My research work has been on biologically inspired speech and audio signal processing. This involves understanding and modeling of the human auditory system and auditory attention mechanism to be used for speech analysis, speech understanding, and speech recognition purposes. In recent years, I have been also working on deep learning for speech recognition. My research interests cover:
- Speech and Audio Processing
- Speech Recognition
- Speech Analysis and
- Deep Learning
- Auditory Systems
- Human machine interaction
- Multi-modal systems
- Information Extraction from
- Machine Learning and Pattern
Projects while at Sony PlayStation (2010-2017):
At PlayStation, I did research and development for current and next-gen voice centric PlayStation products. I was part of the speech team which shipped ASR solution for PS4 console and released ASR SDK for game studios in 10+ languages for both close-talk and far-field situations. I got a chance to work and interact with game studios on voice centric game applications. My work was mainly focused on automatic speech recognition, robustness to noise and speaking styles, natural language understanding, and deep learning.

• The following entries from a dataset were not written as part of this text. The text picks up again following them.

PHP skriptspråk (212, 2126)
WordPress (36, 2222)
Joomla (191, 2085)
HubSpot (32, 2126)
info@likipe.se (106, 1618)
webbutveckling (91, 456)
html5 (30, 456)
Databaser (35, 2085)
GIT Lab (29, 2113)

Sample Projects before 2010:
- Bio-Inspired Auditory Attention Models
During PhD, proposed novel biologically inspired auditory attention models and applied it to speech and audio problems successfully. For details, please see papers on
saliency-driven bottom auditory attention model and
top-down task-dependent model.
- Noise Adaptive Training for Robust ASR
Worked on noise adaptive training (NAT) that normalizes the environmental distortion as part of the acoustic model training for robust automatic speech recognition (in collaboration with Microsoft Research). Implemented NAT in HTK Toolkit and achieved state-of-the-art results on a noisy ASR task.
SpeechLinks: A Speech-to-Speech Translation System Fall 2006-Fall 2009
Assisted with data collection, processing, and training acoustic models for
large vocabulary continuous speech recognition (LVCSR) in an English-to-Farsi speech translation
system (DARPA TRANSTAC).
- Adaptation of an Automatic Speech Recognizer Front-end
Implemented new front-end functions for Sphinx automatic speech recognizer toolkit
for SAIL lab research.
- IMSC-Media Streaming Project: Echo Cancellation Fall
Developed an echo cancellation algorithm based on the LMS algorithm for
IMSC's Streaming Media project for video-conferencing using C++.
- Underdetermined Source Separation 2003-2005
Worked on undertermined source separation while at Immersive Audio Lab at USC.